North African Braised Chicken with Saffron, Olives and Preserved Lemons

Ingredients

  • 8 brined, drained chicken thighs or legs
  • Salt and pepper to taste
  • 1 tbsp. olive oil
  • 1 large onion, chopped
  • 6 garlic cloves, sliced
  • 2 tsp. smoked paprika
  • 1/2 cup pitted, halved green Spanish olives
  • 1 cup long-grain white rice
  • 1 1/4 cups dry white wine
  • 1 1/2 cups chicken stock
  • 3/4 tsp. crumbled saffron threads
  • 1 bay leaf
  • 2 preserved lemons, sliced
  • 2 tbsp. chopped parsley leaves
  • 2 tbsp. chopped, toasted almonds

How to Prepare

  1. Season the chicken with salt and pepper. 
  2. Heat oil in a soup pot over medium-high heat until hot.
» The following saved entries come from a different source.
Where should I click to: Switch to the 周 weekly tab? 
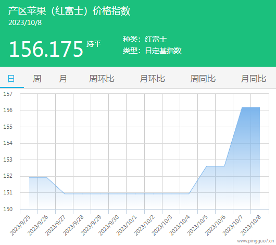click(37, 79)
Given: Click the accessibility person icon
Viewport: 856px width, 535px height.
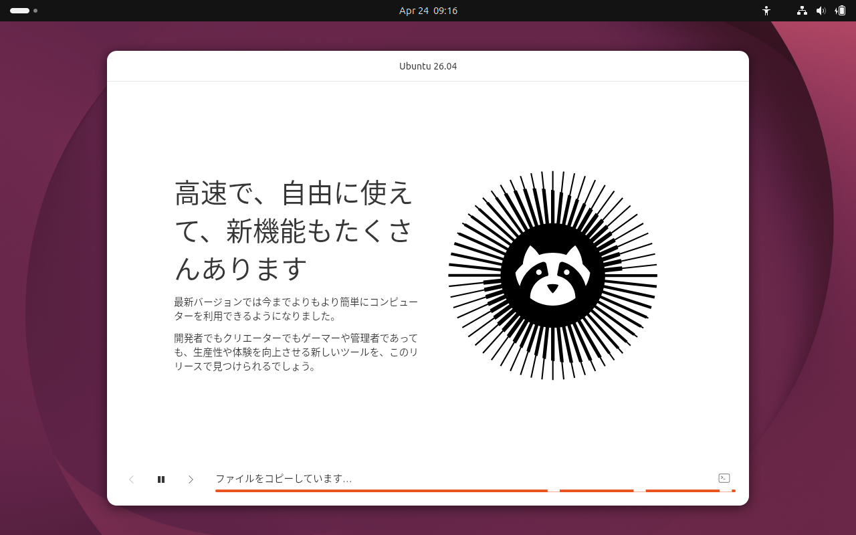Looking at the screenshot, I should (x=766, y=11).
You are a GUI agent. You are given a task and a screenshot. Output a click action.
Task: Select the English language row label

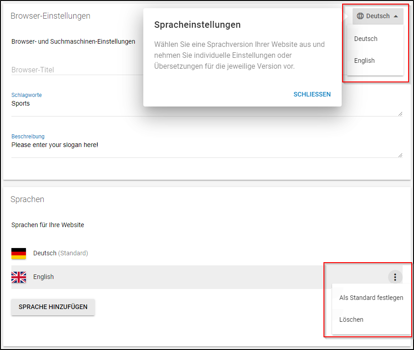[43, 277]
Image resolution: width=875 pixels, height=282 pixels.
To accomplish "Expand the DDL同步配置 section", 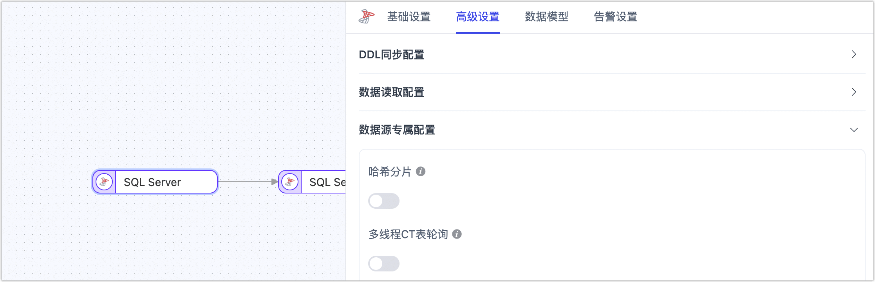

Brown the chicken on all sides then transfer to a plate.
  3. Quickly add the onion and salt to taste. Cook over medium heat, stirring, until softened, about 5 mins. Add garlic and cook for another minute or two until fragrant. Add the paprika, olives and rice. Cook, stirring for one minute. Nestle the chicken in the rice, adding any juices from the plate. Add the wine and simmer, uncovered for two minutes. Stir in the chicken stock, saffron, bay leaf, salt and pepper and bring to a boil. Arrange the preserved lemon slices over top.
  4. Cook, covered, over low heat until the chicken is cooked through, the rice is tender, and most of the liquid is absorbed, about 20 mins. Remove from heat and discard the bay leaf. Garnish with parsley and almonds. 

To brine the chicken: Combine 1/2 cup salt, 1/2 cup sugar and 2 cups of water in a saucepan. Bring to a boil to dissolve the salt and sugar. Remove from heat. Add 1 quart ice cubes. Add chicken and brine in the refrigerator for at least two hours or overnight.